Semenjak aku menjadi yang "terbodoh" bagi keluarga Helena, semua gadget-ku disita dengan maksud, agar aku belajar lebih rajin lagi. Tapi mereka tidak tau, aku menggunakan gadget itu bukan untuk chattingan dengan pacar (seperti cewek-cewek murahan jaman sekarang) atau bermain game (seperti anak-anak goblok jaman sekarang). Aku menggunakan gadget-ku untuk menanyakan tugas dan menulis buku saja. Ya, menulis buku.

Dan mengarang lagu.

Tapi tidak ada yang mengerti keadaanku. Aku tidak tau harus bercerita pada siapa! Pada Lara? Yang benar saja! Aku terlalu sering bercerita padanya dan tidak ingin menambah beban hidupnya dengan cerita yang baru dariku! Pada Tiara? Cewek itu juga sedang banyak masalah dan aku tidak ingin menambah masalahnya.

Dan yang lebih mengesalkannya lagi, si brengsek itu malah makin dekat-dekat denganku!

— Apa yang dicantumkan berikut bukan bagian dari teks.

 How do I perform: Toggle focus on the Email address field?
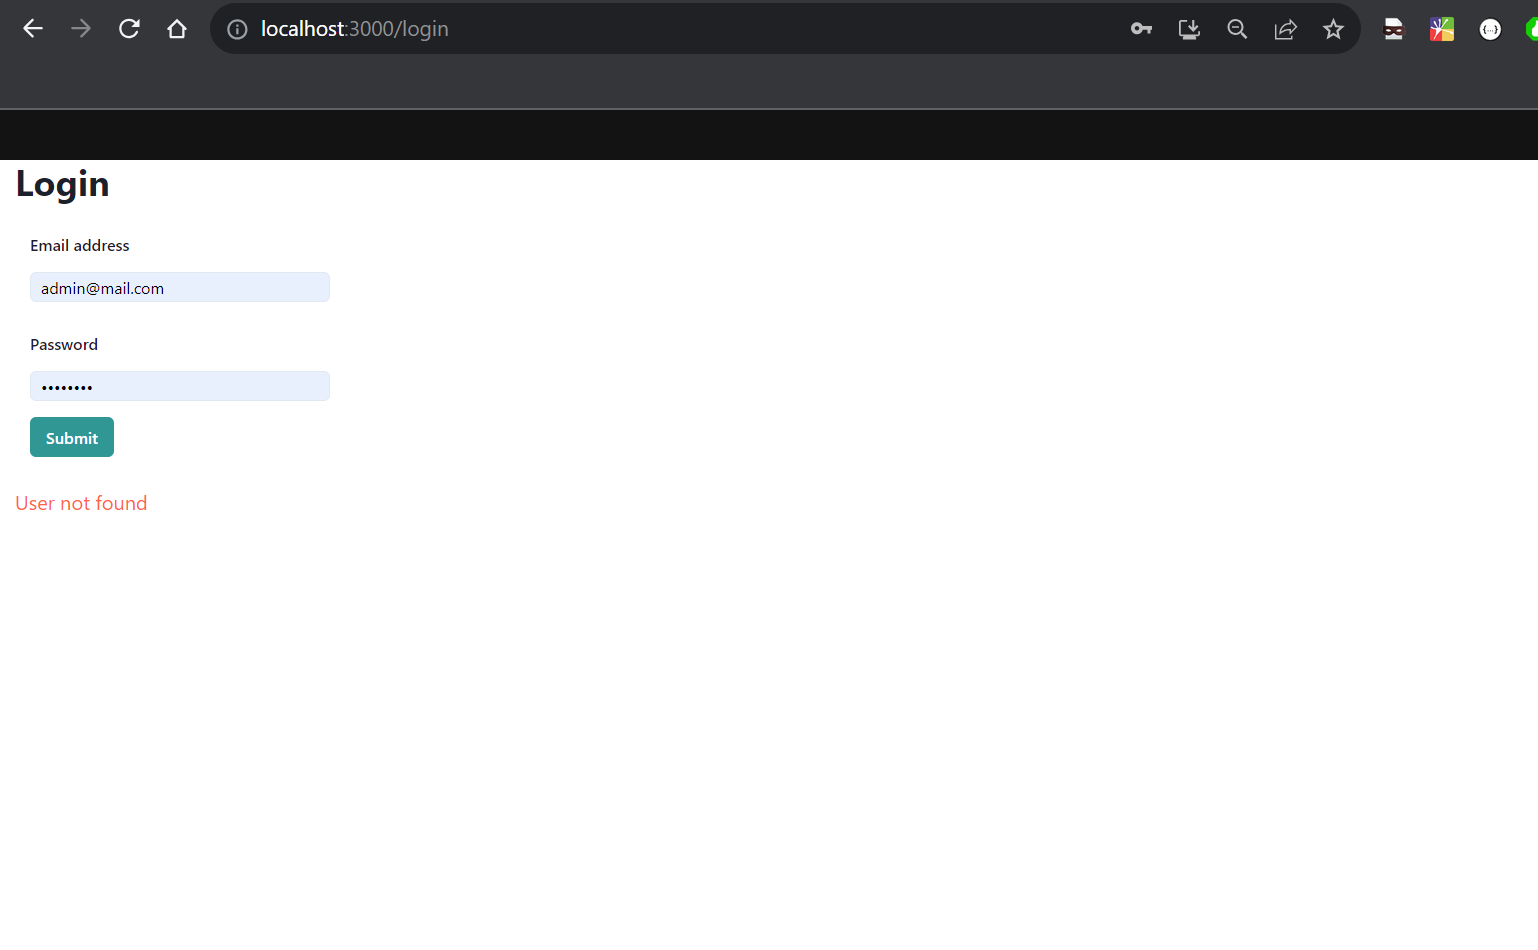pyautogui.click(x=180, y=287)
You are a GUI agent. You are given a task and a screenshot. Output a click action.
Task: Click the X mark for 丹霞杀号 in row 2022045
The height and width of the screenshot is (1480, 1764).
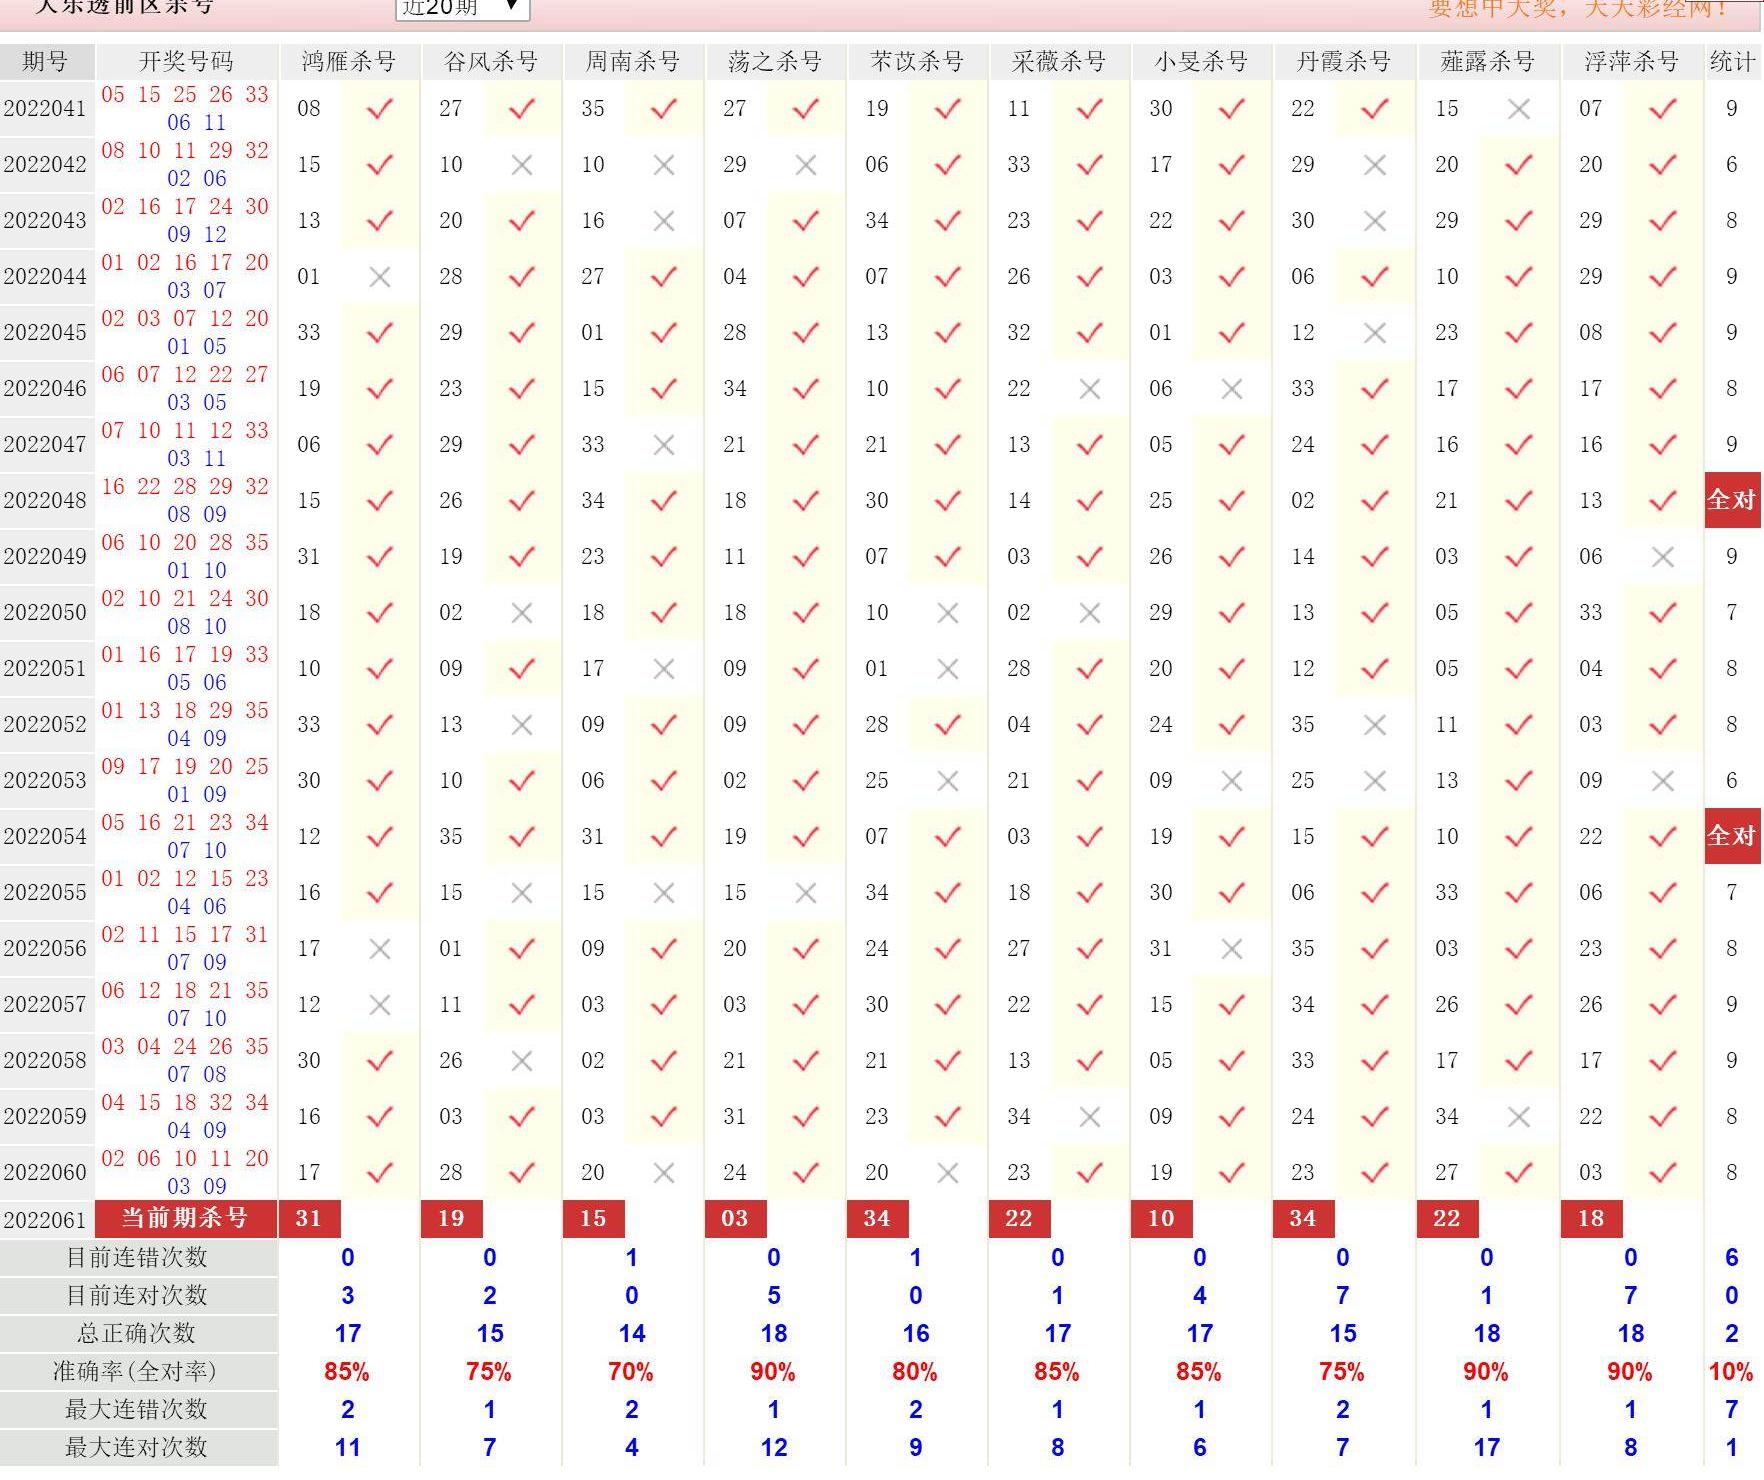[x=1375, y=333]
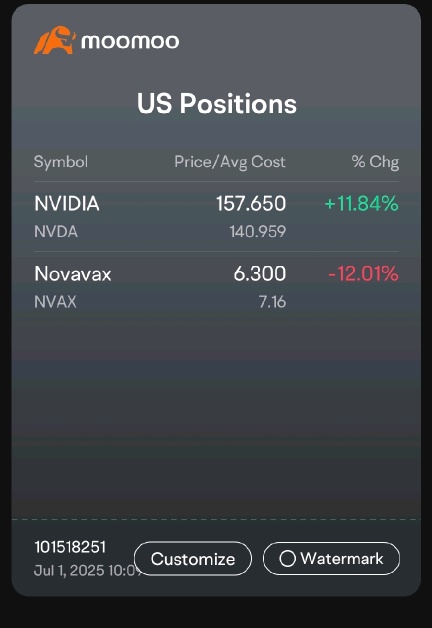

Dia menganggap seolah-olah kami ini bukan saingan, padahal aku sudah berusaha menolak untuk dekat-dekat dengannya dengan cara apapun!

Satu-satunya cara yang tersisa hanyalah bersikap brutal seperti dua hari yang lalu.

Sejak kejadian di rooftop, Vino tidak pernah mengejekku lagi. Dia malah cenderung rada diam padaku. Aku sendiri sejujurnya merasa heran. Dia itu diam karena sadar akan kesalahannya atau karena tidak tau salahnya di mana?

"Rin, si Vino kok tumben sih, ga ngejek-ngejek lo lagi?" tanya Lara padaku.

Aku tersenyum padanya. "Ga tau dan ga mau tau tuh," sahutku pura-pura ga tau.

"Tapi, gue kasian ngeliat mukanya Vino sih. Dia tuh kayak ngeliatin lo mulu dan kayak mau ngomong sama lo, tau!" kata Tiara serius.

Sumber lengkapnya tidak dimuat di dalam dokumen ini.